To give an answer to this question, it is important to put it into the context of the growing intolerance, discrimination and marginalisation Christians are facing in Europe and the general political and cultural shift feeding into these hostilities.

Nominally, Christians are a majority in European countries. But the number of committed Christians, ordinary people who want to live their faith in all aspects of life, is significantly smaller. These Christians are a minority and they are more and more confronted with legal restrictions, social hostility and marginalisation.

European Christians must increasingly swim against the stream of a “cancellation culture”. At the Observatory on Intolerance & Discrimination Against Christians in Europe we track things like marginalisation of Christians, legal threats and vandalism of Christian symbols and buildings across the continent. Sometimes the stories are appalling but they seldom make headlines.

One small example of this societal chilling effect is that a growing number of university students in the UK, who support pro-life groups are facing hostilities and even exclusion of their university societies from campuses. (This trend is not affecting only Christians. A German survey revealed that only 18 percent are willing to voice private opinions on certain issues in public. These developments should not be underestimated.)

The European elite consensus seems to be that faith must be kept out of the public square, a position which grows out of an often militant secularism. At the same time, other forms of identity, not nearly as fundamental as one’s faith, are prioritised in public and political life.

There is a big danger in this inconsistency. It will eventually de-legitimise the very notion of “tolerance”.

“Tolerance” has been turned on its head in Europe. It is even being invoked as a reason for keeping mum about the bloody persecution of Christians in countries like Nigeria, Pakistan or China. On the one hand, Europeans are constantly exhorted to be ashamed of the “intolerant” Christian past; on the other they are told to be silent about the intolerant anti-Christian present. There is a widespread hostility among European elites towards committed Christians.

Ultimately Europe’s blindness towards the suffering of persecuted Christians in the global South stems from a refusal to acknowledge its own hostility towards Christians in Europe. There is a price to be paid for this. Intolerance and discrimination could step by step socially legitimise the use of violence, as is the case in some countries of the global South. The latest hate crime report from the Organization for Security and Co-operation in Europe revealed that almost 700 violent hate crimes have been committed against Christians in Europe last year.

Our own research and analysis suggest that there are some places in Europe which are only marginally better for Christians than some of the 74 countries listed on the World Watch List.

What should be done? Awareness building and shifting the narrative are absolutely necessary. Additionally, for the sake of all, identity discourse should be focused in a way which treats a human being in a way which is not reduced to sexual orientation, skin colour, race, ethnicity, sex or political opinion.

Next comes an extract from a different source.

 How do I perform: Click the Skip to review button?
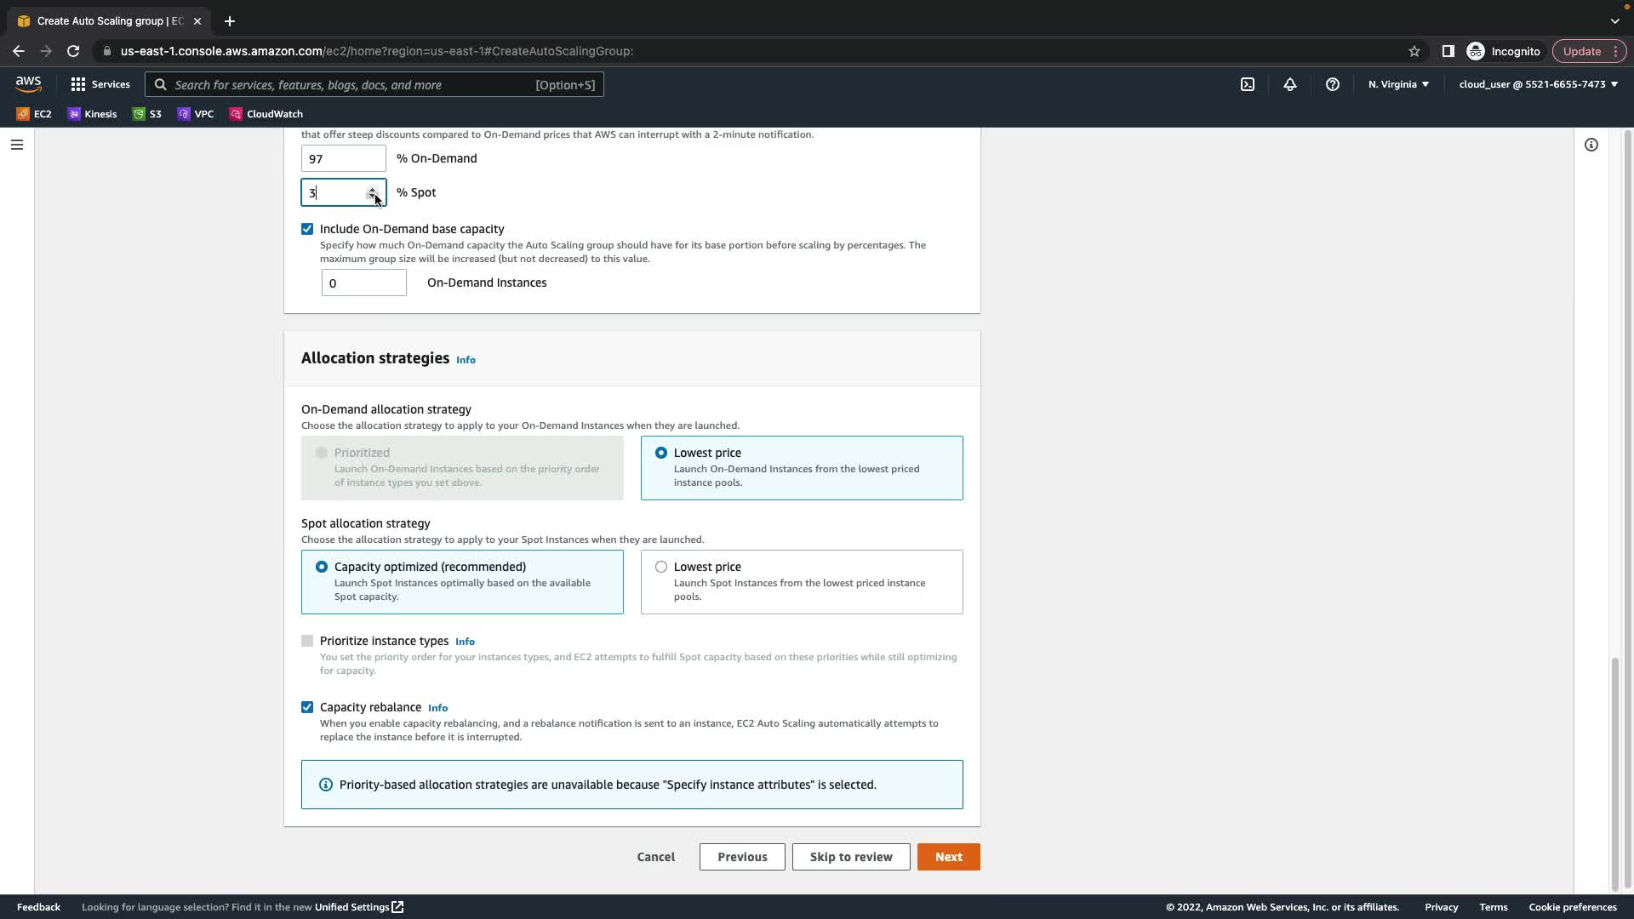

Believers also need to convey what religious faith means for them. It is not just a hobby, lifestyle, or inherited trait. The negation of faith is an existential threat to a person’s ontological security. The right to a quest for transcendent truth must not be overruled by novel interpretations of human rights.

I would like to conclude by quoting Sir James MacMillan, who has been called “the pre-eminent Scottish composer of his generation”:

“The ignorance-fuelled hostility to religion, widespread among secular liberal elites, is in danger of colouring society’s value-free ‘neutrality’ in ways that are both bland and naïve. They are also impractical, unattractive and, I suggest, oppressive. A true sense of difference, in which a genuine pluralism could thrive, is under threat of being reduced to a lowest common denominator of uniformity and conformity, where any non-secular contribution will automatically be regarded as socially divisive by definition.”

It’s about time that we stopped fretting about petty personal identity microaggressions and started denouncing the deadly aggression which is killing thousands of poor Christians in the rest of the world.